Nesse cenário, o atendimento médico é de suma importância, segundo a psicóloga. Isso porque é o psiquiatra o principal responsável pelo diagnóstico do transtorno – normalmente feito com base em relatos e em exames físicos e psíquicos do paciente.

Além disso, é o especialista mental que irá ditar o melhor tratamento e ajudar no controle emocional. Fabiane de Faria, inclusive, recomenda que a pessoa busque ajuda sempre que perceber pensamentos desajustados em relação a imagem corporal e padrão alimentar. 





“Está tudo bem fazer uma dieta, mas quando você não consegue flexibilizar e, por exemplo, falta no aniversário de uma amiga, é hora de procurar ajuda. Sempre que os comportamentos forem limitadores, estamos precisando de ajuda. Também é importante escutar as pessoas a nossa volta. Afinal, se todo mundo te fala o contrário do que você está achando sobre seu corpo, porque só você estaria certo?”, diz. 

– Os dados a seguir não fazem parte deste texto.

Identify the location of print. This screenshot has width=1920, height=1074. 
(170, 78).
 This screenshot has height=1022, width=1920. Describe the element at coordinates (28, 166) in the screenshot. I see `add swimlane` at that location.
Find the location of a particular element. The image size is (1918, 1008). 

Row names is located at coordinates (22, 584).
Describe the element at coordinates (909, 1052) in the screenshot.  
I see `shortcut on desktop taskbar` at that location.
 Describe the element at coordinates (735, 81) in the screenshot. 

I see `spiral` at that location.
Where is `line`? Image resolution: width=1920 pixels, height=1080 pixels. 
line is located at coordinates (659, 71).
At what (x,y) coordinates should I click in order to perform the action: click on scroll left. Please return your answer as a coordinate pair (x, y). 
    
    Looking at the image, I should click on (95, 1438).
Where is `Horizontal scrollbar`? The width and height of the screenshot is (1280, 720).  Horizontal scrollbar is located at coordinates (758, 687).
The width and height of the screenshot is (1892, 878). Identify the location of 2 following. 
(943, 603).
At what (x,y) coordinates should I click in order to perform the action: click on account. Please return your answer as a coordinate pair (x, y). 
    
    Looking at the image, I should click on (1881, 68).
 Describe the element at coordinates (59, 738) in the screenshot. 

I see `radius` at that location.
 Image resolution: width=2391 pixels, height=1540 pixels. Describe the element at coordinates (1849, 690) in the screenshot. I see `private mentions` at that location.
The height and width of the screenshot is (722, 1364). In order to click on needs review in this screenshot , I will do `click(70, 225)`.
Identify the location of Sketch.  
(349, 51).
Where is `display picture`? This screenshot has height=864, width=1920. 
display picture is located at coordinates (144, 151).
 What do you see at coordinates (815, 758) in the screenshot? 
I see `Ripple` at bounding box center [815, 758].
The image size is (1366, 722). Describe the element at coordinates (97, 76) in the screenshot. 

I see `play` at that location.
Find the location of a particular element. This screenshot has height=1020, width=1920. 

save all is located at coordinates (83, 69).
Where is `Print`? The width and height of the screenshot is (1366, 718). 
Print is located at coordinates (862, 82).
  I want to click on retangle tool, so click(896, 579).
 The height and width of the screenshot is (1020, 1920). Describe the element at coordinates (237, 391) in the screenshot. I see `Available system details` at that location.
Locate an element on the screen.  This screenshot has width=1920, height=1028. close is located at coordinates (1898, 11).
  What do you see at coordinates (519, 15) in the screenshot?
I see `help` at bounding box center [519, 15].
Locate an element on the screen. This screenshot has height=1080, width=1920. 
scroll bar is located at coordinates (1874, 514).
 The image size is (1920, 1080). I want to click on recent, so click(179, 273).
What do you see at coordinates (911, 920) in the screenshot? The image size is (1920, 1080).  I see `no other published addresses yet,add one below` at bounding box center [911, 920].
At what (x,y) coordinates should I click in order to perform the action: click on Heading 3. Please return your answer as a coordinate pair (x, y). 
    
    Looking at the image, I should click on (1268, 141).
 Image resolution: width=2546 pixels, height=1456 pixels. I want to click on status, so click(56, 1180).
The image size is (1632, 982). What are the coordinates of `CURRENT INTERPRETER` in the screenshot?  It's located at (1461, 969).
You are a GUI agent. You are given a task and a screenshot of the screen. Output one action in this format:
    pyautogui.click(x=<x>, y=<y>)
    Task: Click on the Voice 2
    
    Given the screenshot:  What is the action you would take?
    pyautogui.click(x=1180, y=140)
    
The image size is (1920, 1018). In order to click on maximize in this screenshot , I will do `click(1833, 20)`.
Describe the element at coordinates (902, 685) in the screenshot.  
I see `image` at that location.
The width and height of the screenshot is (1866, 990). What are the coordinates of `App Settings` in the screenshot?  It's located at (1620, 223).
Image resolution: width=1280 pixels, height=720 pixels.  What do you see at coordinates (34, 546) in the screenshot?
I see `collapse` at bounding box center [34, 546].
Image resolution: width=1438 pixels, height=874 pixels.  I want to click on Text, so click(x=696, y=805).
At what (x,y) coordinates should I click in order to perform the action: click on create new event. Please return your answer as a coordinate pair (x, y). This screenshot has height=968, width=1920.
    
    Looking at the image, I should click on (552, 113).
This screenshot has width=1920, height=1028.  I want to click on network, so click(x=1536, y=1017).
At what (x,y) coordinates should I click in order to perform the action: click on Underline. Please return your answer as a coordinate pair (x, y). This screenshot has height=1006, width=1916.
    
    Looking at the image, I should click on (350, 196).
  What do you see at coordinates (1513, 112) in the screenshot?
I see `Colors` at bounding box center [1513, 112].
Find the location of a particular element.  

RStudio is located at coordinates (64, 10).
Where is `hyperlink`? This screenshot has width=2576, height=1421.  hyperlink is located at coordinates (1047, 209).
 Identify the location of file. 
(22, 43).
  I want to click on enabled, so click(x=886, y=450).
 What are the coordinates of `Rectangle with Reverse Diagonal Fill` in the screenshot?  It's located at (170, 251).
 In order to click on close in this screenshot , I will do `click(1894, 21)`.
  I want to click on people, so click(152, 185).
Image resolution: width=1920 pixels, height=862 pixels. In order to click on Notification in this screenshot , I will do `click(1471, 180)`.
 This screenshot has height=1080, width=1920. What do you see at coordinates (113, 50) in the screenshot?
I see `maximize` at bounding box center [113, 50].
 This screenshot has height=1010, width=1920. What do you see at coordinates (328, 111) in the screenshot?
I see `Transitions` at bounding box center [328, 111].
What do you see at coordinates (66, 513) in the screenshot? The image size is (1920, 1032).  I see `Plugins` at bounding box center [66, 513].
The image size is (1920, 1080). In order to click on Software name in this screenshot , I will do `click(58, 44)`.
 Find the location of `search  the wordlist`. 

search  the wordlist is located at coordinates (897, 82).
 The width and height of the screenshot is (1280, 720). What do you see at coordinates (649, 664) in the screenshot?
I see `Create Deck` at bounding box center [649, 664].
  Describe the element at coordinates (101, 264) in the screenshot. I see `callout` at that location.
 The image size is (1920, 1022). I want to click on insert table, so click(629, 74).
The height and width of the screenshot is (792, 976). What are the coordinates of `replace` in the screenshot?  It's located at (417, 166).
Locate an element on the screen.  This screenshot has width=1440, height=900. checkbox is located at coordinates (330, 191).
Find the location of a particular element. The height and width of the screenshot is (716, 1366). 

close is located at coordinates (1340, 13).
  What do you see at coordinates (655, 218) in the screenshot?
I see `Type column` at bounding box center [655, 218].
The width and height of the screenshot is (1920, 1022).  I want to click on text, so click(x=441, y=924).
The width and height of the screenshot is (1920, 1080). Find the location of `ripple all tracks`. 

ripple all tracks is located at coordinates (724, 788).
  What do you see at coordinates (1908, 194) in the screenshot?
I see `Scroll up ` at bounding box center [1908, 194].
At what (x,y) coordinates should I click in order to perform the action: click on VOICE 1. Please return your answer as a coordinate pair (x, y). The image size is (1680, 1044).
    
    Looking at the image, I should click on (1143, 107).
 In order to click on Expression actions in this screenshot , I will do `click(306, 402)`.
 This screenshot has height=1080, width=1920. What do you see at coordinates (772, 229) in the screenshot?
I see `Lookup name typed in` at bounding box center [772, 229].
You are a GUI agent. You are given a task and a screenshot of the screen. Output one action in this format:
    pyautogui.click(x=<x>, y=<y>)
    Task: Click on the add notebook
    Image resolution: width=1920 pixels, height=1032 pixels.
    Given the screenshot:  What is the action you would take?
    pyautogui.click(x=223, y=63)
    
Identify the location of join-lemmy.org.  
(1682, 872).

A psicóloga destaca, ainda, a importância de buscar uma relação saudável com corpo desde sempre, a fim de evitar o aparecimento dos transtornos. “A prevenção acontece de forma natural, quando temos uma relação saudável com nossa vida alimentar. Nossa alimentação e nosso corpo é mais uma parcela da nossa vida, junto com outras coisas, como profissão, vida familiar, entre outros. Dessa forma, o nosso comportamento e pensamentos não devem ser centralizados no nosso corpo ou na nossa alimentação.”